Dzwoniłem jakiś czas temu do serwisu w pewnej sprawie. Przypadkiem dowiedziałem się, że karta pamięci, którą chce się włożyć do Booxa powinna być w miarę dobrej marki oraz o jakimś napięciu. Nie do końca wiem co to znaczy.
Jakie marki wy polecacie i jakie pojemności? Wychodzę z założenia, że kupno większej pojemności niż 4GB jest totalnie bez sensu (przecież przeciętna książka nie przekracza 1-2 Mb). Czy pojemność karty ma znaczenie w pracy czytnika? A może tylko to, w jakim stopniu jest zapełniona?
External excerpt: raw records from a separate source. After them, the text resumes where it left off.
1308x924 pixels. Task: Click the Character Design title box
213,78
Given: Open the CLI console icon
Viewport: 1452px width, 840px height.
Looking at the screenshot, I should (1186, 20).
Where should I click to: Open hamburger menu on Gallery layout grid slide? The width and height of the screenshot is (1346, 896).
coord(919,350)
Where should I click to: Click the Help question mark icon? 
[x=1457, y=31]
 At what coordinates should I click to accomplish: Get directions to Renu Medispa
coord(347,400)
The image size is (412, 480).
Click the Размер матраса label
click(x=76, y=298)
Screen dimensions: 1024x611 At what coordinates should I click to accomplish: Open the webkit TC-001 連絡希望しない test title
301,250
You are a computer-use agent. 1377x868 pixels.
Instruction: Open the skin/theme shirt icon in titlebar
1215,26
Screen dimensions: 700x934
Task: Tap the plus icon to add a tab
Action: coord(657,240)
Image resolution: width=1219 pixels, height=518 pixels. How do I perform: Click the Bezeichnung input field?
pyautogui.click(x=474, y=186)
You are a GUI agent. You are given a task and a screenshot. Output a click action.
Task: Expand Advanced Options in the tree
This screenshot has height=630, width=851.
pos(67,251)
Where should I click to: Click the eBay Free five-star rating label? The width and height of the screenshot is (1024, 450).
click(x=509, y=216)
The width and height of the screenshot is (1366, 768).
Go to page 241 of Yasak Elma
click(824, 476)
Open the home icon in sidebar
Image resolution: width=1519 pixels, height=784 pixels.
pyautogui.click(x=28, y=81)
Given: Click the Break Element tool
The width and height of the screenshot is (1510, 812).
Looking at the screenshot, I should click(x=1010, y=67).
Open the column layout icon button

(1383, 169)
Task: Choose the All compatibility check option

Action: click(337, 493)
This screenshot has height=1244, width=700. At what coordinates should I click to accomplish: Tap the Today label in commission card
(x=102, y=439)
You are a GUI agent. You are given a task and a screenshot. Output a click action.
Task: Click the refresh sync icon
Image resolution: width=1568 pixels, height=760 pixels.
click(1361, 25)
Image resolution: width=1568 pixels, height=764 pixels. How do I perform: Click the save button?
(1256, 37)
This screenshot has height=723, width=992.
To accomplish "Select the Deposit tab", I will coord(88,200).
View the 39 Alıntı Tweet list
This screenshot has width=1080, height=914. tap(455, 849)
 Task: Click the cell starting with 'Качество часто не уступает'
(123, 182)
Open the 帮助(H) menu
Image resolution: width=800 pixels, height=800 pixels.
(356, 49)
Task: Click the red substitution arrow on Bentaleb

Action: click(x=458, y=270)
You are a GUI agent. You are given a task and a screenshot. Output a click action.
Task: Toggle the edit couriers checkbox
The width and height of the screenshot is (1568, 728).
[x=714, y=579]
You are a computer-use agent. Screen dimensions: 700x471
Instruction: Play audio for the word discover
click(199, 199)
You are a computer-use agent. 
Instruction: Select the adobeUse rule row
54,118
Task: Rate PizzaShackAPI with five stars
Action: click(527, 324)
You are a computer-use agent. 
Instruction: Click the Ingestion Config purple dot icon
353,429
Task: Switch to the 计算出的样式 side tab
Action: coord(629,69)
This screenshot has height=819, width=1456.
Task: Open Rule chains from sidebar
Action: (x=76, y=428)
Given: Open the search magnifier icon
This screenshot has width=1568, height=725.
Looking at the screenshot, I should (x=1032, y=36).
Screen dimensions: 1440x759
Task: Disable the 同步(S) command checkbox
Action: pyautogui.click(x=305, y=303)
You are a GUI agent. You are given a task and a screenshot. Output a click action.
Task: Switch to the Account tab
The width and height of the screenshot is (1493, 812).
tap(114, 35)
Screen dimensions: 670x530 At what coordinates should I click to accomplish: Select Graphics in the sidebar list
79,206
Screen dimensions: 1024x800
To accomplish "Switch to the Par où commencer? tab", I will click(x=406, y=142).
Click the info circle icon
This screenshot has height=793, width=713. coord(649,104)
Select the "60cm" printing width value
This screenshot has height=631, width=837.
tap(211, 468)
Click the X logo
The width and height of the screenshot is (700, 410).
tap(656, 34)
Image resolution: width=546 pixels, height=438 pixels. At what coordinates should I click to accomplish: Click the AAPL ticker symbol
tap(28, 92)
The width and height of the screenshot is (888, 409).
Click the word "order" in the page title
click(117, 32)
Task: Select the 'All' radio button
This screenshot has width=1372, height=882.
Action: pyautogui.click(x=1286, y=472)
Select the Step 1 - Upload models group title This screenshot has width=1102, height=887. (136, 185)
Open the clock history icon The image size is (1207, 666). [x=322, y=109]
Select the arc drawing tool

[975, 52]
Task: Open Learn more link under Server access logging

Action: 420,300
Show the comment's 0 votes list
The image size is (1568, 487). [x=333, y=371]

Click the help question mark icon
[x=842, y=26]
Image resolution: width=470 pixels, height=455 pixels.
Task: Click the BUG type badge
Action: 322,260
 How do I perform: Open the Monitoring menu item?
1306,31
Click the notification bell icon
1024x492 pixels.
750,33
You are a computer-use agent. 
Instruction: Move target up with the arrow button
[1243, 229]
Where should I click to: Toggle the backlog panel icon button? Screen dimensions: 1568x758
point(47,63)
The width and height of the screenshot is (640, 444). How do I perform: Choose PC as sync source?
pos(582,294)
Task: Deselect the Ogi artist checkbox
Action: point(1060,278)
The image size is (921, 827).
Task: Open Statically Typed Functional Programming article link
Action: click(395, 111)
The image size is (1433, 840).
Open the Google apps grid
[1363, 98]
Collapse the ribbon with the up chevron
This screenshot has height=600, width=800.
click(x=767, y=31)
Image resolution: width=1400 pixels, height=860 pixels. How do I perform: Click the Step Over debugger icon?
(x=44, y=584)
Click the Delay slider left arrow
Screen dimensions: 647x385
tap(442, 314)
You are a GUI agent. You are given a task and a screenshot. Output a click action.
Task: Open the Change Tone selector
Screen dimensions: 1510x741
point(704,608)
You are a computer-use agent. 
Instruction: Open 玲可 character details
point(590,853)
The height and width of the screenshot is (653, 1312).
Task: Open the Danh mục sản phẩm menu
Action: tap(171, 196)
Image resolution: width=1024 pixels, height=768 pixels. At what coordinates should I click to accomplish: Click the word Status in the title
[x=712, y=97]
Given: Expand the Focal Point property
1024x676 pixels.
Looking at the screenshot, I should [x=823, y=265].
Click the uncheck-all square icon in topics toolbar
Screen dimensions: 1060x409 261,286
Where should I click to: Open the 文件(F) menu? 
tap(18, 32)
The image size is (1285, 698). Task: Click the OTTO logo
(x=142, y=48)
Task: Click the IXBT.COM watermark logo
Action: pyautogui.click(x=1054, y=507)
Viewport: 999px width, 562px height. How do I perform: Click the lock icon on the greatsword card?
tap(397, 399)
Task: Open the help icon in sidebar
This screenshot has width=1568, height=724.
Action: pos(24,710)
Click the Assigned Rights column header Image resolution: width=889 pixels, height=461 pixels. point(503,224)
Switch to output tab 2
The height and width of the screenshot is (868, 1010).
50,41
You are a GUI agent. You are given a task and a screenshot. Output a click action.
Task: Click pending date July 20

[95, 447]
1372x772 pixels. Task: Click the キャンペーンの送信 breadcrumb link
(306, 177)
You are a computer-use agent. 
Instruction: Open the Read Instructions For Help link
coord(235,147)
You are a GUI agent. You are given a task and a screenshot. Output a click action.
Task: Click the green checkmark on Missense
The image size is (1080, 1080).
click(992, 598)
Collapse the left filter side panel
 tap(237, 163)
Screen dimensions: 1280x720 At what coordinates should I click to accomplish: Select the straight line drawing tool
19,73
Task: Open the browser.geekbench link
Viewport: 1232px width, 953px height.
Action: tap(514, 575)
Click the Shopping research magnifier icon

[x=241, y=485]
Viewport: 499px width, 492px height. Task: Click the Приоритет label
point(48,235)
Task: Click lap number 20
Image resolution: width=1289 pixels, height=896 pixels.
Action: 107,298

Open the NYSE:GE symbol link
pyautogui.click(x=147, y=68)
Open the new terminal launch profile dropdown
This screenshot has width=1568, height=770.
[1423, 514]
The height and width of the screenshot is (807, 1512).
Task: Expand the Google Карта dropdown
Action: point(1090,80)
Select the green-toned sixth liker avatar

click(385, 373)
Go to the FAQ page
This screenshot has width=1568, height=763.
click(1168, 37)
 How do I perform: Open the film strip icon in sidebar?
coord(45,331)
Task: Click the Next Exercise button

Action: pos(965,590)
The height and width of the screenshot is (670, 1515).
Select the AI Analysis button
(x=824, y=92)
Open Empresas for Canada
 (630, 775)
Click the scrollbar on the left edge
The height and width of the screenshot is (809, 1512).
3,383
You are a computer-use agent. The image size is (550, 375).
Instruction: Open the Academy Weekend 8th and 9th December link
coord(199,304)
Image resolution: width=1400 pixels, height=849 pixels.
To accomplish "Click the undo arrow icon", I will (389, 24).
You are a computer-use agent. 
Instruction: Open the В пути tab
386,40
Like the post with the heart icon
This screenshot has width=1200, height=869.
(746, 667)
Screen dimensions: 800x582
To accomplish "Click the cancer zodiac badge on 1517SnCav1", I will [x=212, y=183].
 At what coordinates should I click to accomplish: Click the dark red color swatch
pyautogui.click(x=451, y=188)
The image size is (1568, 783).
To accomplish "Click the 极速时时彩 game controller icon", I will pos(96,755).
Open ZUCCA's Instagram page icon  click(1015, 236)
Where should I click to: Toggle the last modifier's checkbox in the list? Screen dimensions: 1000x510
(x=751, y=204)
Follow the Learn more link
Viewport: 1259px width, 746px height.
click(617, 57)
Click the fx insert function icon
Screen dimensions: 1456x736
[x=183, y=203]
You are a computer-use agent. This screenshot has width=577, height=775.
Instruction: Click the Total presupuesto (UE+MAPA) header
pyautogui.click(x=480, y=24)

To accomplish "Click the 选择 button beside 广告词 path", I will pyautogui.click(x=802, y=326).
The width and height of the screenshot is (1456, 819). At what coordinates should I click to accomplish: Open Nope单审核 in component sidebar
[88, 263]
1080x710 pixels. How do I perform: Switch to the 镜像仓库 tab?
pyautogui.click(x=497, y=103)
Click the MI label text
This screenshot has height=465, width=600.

Z czego korzystacie? Z polecacie i odradzacie? A co poleci ArtaTech? Dzięki za odpowiedzi, myślę że nie tylko mi się przydadzą.
Używałem w czytniku różnych kart, ale prawie zawsze typu microSD (z taką plastikową przejściówką na SD). Były wszystkie rozmiary od 2GB do 16GB bardzo różnych firm, w większości kiepskie (bo zakładam, że nie ma tu wymagań odnośnie prędkości) i na żadne problemy nie natrafiłem. Już prędzej były problemy z niektórymi kartami w czytniku kart (typu all in one) podłączonym do komputera przez USB. Ostatnio takie 4GB (micro z adapterem) widziałem za 20-25 zł. Wydaje mi się, że te małe mają mniejszy pobór prądu niż normalne SD.
32 GB to dla mnie za dużo. I za drogo. Ale zastanawiam się jeszcze nad jedną rzeczą. Czy w A60 odpali SDHC? Z tego, co widzę w instrukcji, to raczej nie. A jeśli odpali, to czy zużywa więcej energii?